*INFORMATION SUPPLIED*
================================
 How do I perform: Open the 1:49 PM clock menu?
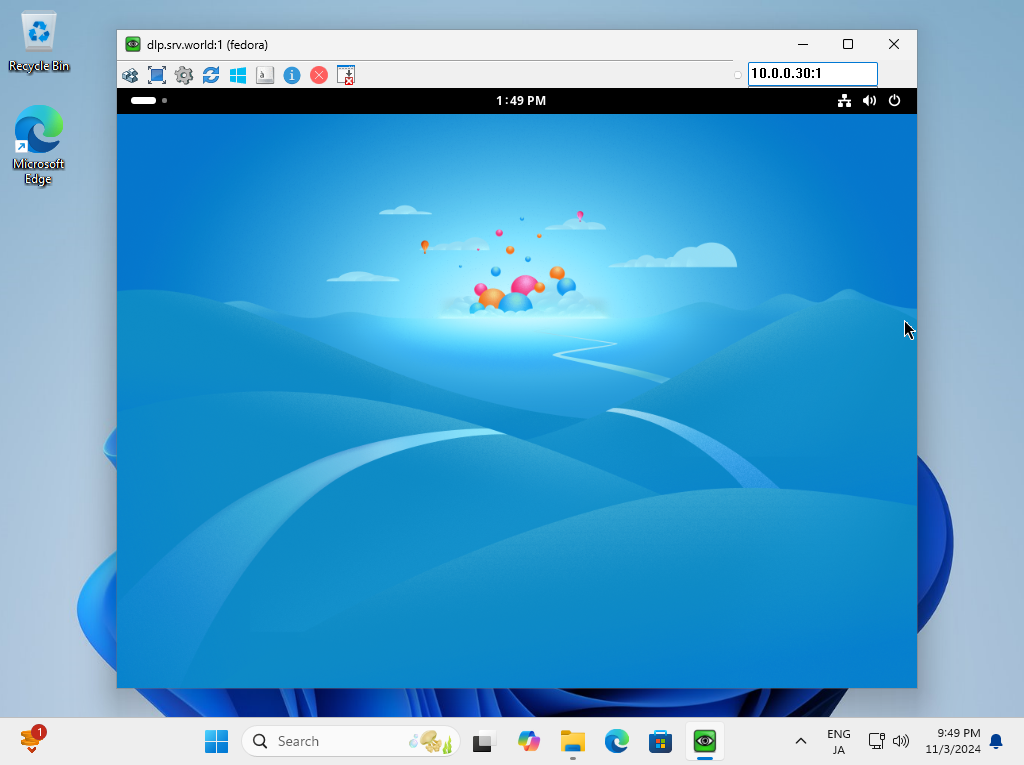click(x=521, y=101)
================================
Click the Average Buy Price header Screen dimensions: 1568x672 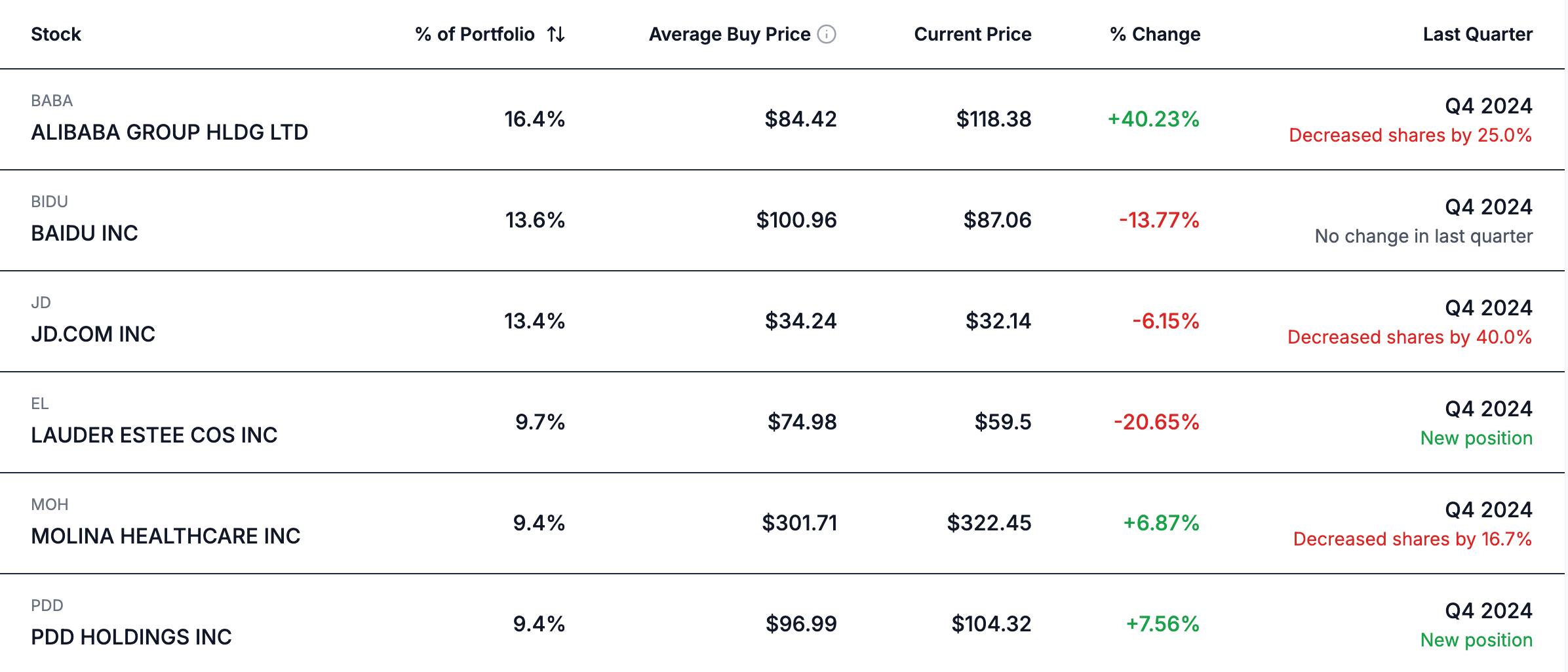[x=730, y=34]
================================
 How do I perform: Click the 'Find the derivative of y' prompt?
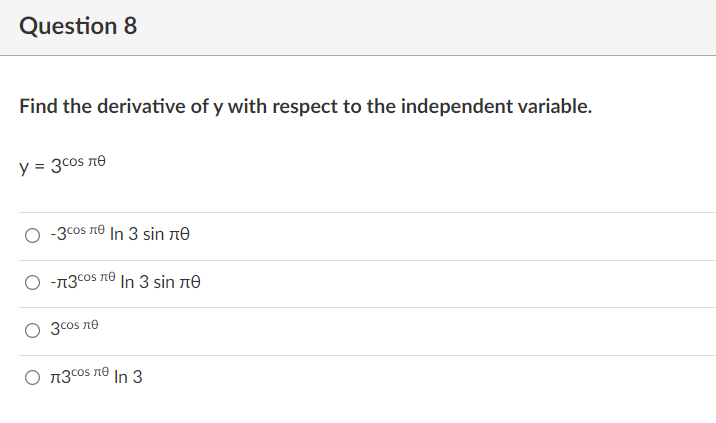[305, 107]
================================
*DIRECTIVE*
State how many lines in the items above contain the string "perform", and give only the number.

*TASK RESULT*
2